Exercise: The copy should run from the line containing "[Enviar por correo" through the last line of the entries below, exactly as written, with pictures omitted.

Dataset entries
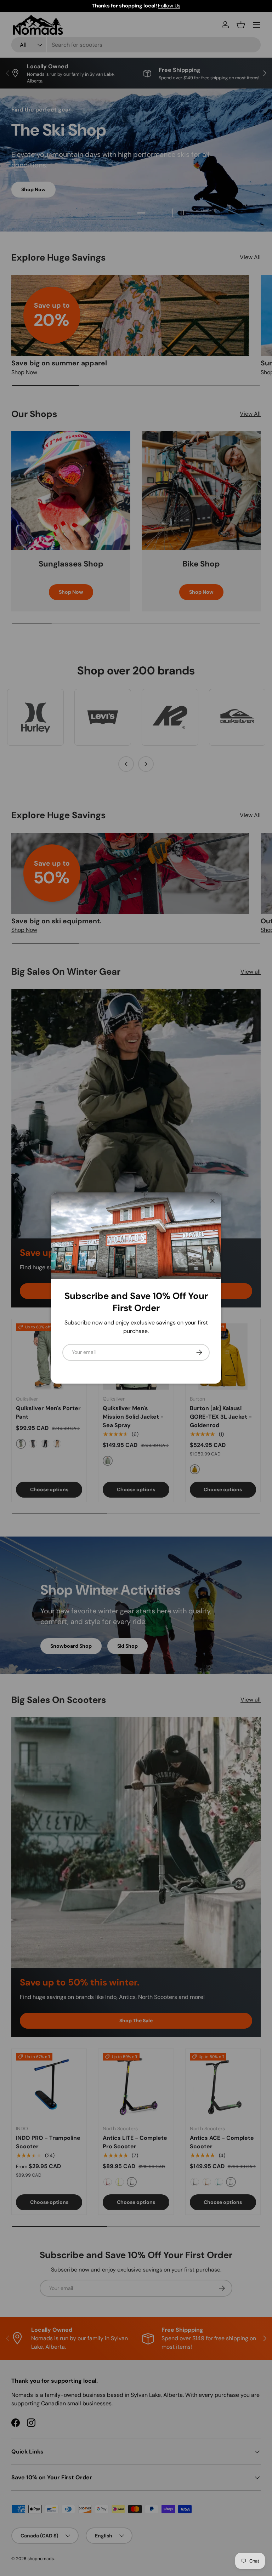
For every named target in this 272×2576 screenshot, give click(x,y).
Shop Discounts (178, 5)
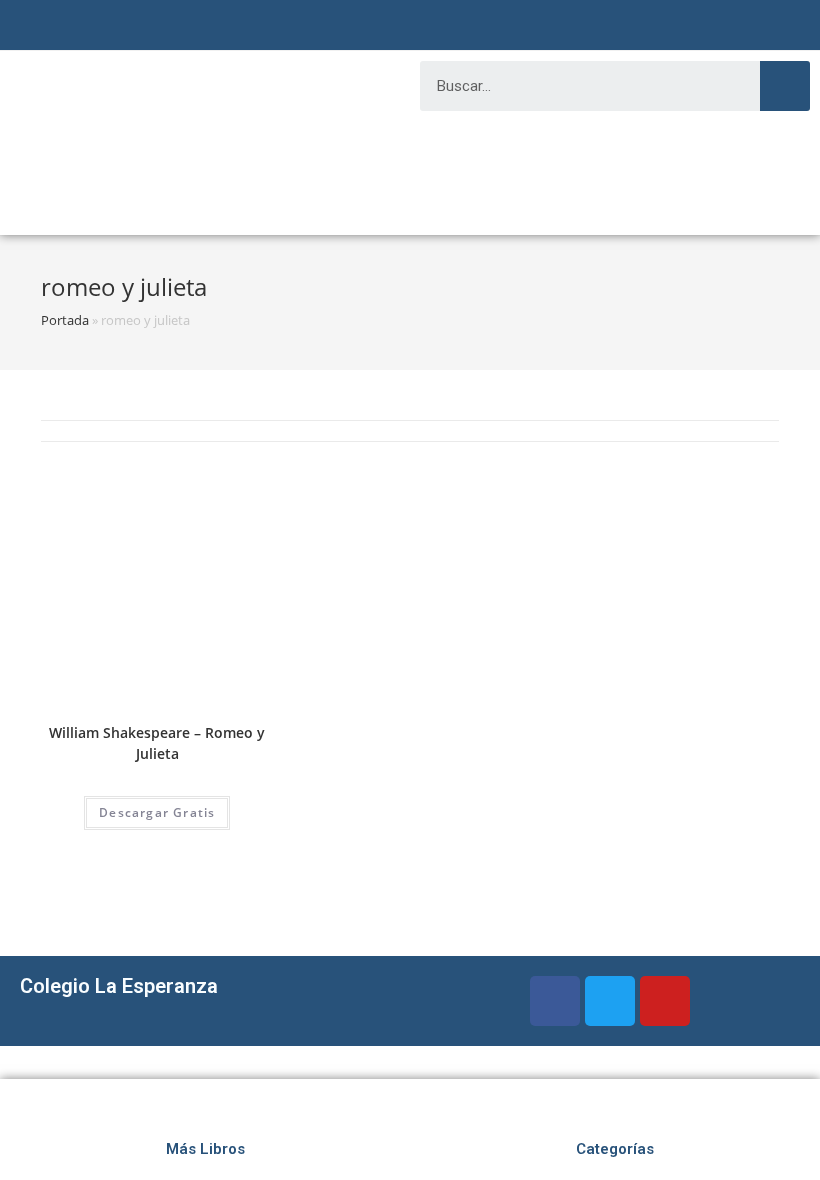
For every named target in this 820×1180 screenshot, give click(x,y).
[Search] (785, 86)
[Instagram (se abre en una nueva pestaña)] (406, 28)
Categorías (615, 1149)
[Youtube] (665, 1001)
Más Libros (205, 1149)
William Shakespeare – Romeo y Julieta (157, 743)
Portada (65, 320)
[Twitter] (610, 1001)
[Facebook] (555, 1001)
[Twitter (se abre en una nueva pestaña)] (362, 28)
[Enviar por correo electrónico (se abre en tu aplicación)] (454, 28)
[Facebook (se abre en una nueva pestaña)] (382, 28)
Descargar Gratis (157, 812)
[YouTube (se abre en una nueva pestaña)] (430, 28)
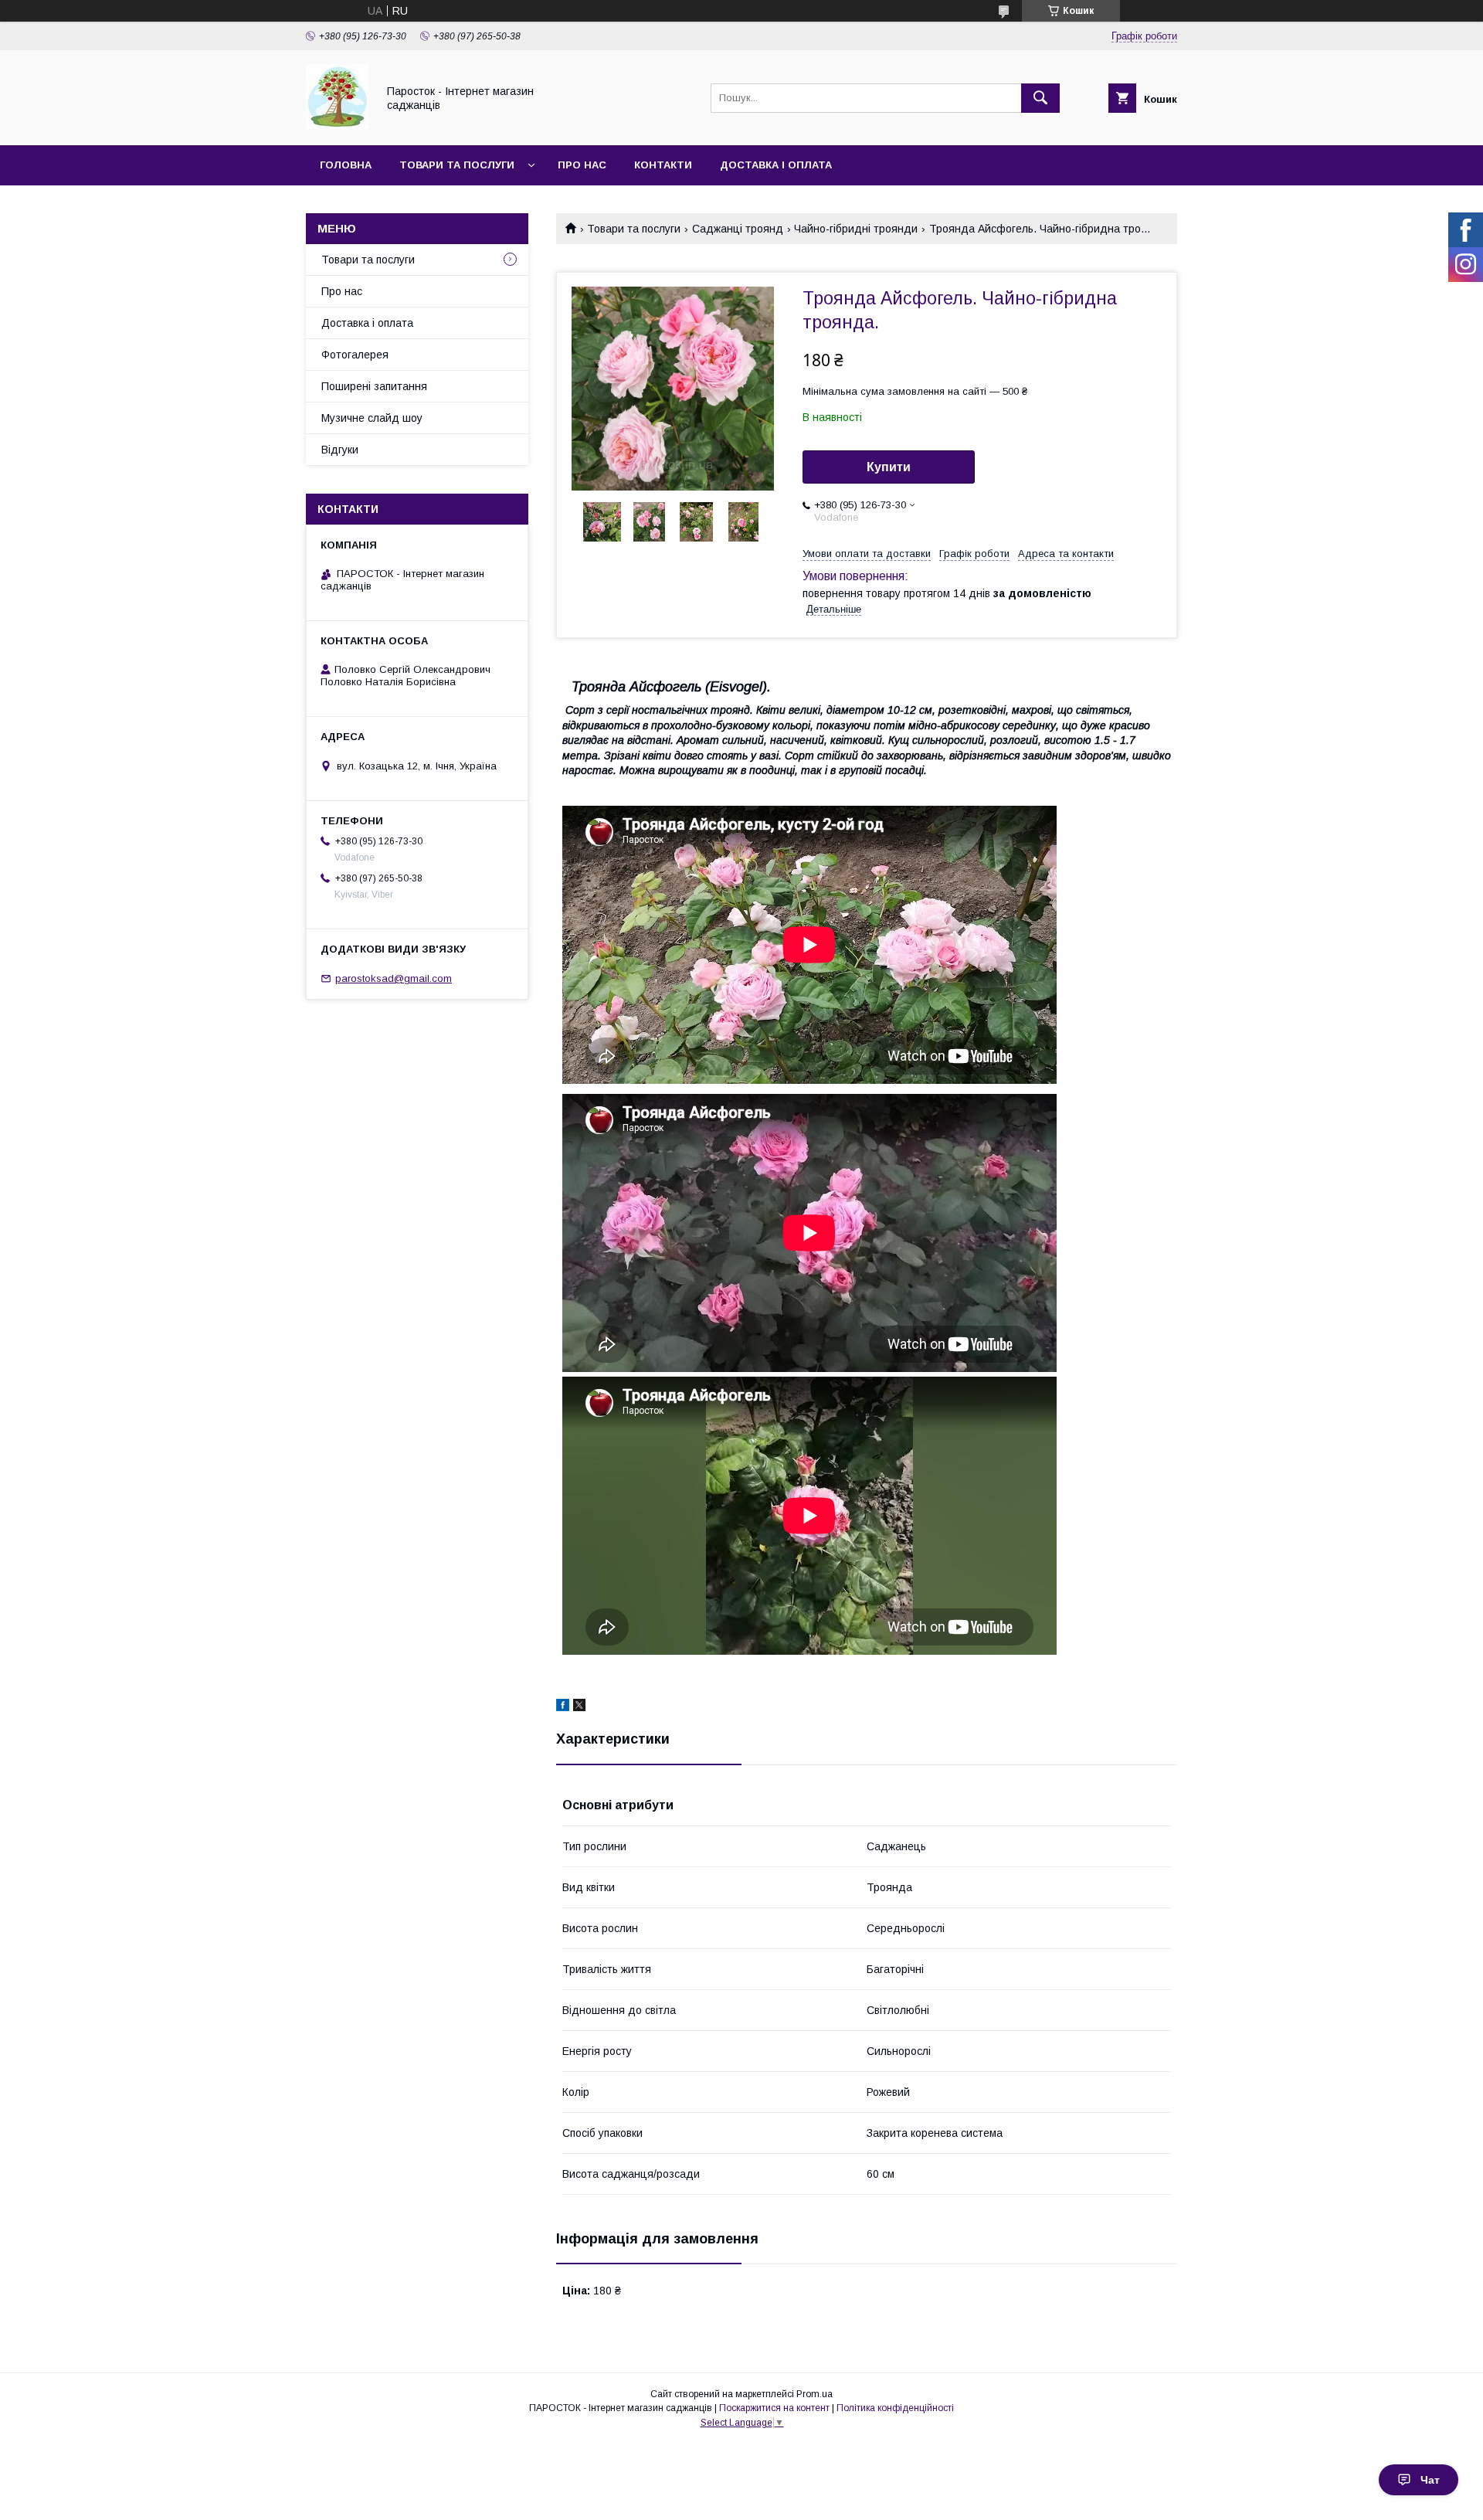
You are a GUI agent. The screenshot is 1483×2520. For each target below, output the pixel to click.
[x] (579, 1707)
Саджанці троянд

Response to this task:
[Enviar por correo electrónico (se abre en tu aplicación)] (454, 28)
[Facebook (se abre en una nueva pestaña)] (382, 28)
Descargar Gratis (157, 812)
[YouTube (se abre en una nueva pestaña)] (430, 28)
You are a GUI agent. The screenshot is 1483×2520. For each target below, output the pixel to click.
[x] (579, 1707)
Саджанці троянд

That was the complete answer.